How come? The reason is because these are the largest feathers on a bird and they are costly to grow. The rest of the plumage consists of smaller feathers that are easier to replace. Moult timing is a fairly complicated subject. You do not need to know more. But you do need to know that the flight feathers (and tail) on a young male Blackbird will be brown, not black. The explanation is a no-brainer. These feathers were grown by the young male in the nest and they will not be shed and replaced with all-black ‘daddy feathers’ until next summer.

Although photographed on the same date as the young Blackbird in the first image, this individual has developed a somewhat brighter bill and eye-ring. Nonetheless, its ‘old’ brown wing feathers are plain to see. Because it is down to the whim of a individual to determine which feathers are moulted, it is possible to discern more of a mixture of old (brown) and new (black) plumage across the coverts cloaking the folded wing.

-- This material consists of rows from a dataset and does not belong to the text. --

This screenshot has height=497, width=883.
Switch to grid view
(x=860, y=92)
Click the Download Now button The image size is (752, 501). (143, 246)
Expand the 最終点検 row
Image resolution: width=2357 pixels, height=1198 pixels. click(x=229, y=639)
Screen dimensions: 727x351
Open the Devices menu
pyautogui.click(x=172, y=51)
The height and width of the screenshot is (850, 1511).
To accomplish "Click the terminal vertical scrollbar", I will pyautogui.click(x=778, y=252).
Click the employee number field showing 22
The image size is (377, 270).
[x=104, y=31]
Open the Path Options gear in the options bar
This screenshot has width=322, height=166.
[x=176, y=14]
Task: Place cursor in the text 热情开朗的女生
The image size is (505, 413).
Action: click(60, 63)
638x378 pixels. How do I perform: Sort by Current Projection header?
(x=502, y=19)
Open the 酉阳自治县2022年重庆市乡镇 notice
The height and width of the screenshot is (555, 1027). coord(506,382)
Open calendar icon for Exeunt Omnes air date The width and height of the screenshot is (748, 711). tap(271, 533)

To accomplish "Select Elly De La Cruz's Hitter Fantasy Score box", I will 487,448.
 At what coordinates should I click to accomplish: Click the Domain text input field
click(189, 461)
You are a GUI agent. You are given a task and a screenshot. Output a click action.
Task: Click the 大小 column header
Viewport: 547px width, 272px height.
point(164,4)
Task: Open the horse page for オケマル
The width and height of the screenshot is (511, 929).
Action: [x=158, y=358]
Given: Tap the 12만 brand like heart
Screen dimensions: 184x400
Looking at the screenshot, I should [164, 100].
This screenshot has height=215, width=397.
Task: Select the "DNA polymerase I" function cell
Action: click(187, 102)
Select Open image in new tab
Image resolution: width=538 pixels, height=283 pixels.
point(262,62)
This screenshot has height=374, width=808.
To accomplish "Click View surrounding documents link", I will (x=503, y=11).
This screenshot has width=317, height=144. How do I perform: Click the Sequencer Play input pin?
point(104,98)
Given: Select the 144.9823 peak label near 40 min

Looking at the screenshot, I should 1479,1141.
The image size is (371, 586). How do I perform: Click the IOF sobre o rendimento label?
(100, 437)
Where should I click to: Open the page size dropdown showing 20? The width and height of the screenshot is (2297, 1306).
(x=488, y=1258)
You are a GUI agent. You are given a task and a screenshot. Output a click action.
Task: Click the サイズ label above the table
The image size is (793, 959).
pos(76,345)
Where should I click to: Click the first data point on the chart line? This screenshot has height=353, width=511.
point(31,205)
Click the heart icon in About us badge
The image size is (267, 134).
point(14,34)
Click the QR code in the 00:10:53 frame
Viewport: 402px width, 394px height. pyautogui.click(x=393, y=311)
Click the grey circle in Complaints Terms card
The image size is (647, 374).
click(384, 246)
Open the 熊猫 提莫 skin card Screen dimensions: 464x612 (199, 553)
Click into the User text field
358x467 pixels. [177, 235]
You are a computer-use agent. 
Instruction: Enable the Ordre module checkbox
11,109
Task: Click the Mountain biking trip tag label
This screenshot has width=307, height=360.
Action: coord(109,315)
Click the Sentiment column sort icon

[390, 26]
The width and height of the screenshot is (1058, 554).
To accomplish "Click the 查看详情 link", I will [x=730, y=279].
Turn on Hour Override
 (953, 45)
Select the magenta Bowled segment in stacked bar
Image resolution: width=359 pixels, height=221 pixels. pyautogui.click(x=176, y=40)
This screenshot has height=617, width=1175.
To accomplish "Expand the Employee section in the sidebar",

In summary: brown flight feathers (the long feathers that, at rest, form the wing-point) indicate a young male. To boot, the bill on a young male can be anywhere between ‘blackish’ and grubby yellow. Equally, the eye-ring will be anything but bright. Remember, after Christmas, the colours of the bill and eye-ring rapidly start to change. Let’s correct a myth. Simply because many immigrant Blackbirds reach Ireland and Britain from Scandinavia and, among them, a sizeable proportion of young males are dark-billed, this does not mean that there is such a thing as a ‘northern’ Blackbird that happens to be distinguishable from Irish and British stock through being dark-billed. This is gibberish. During autumn, any young male Blackbird can look like this. I call them ‘black princes’. That seems to put them on the pedestal they deserve.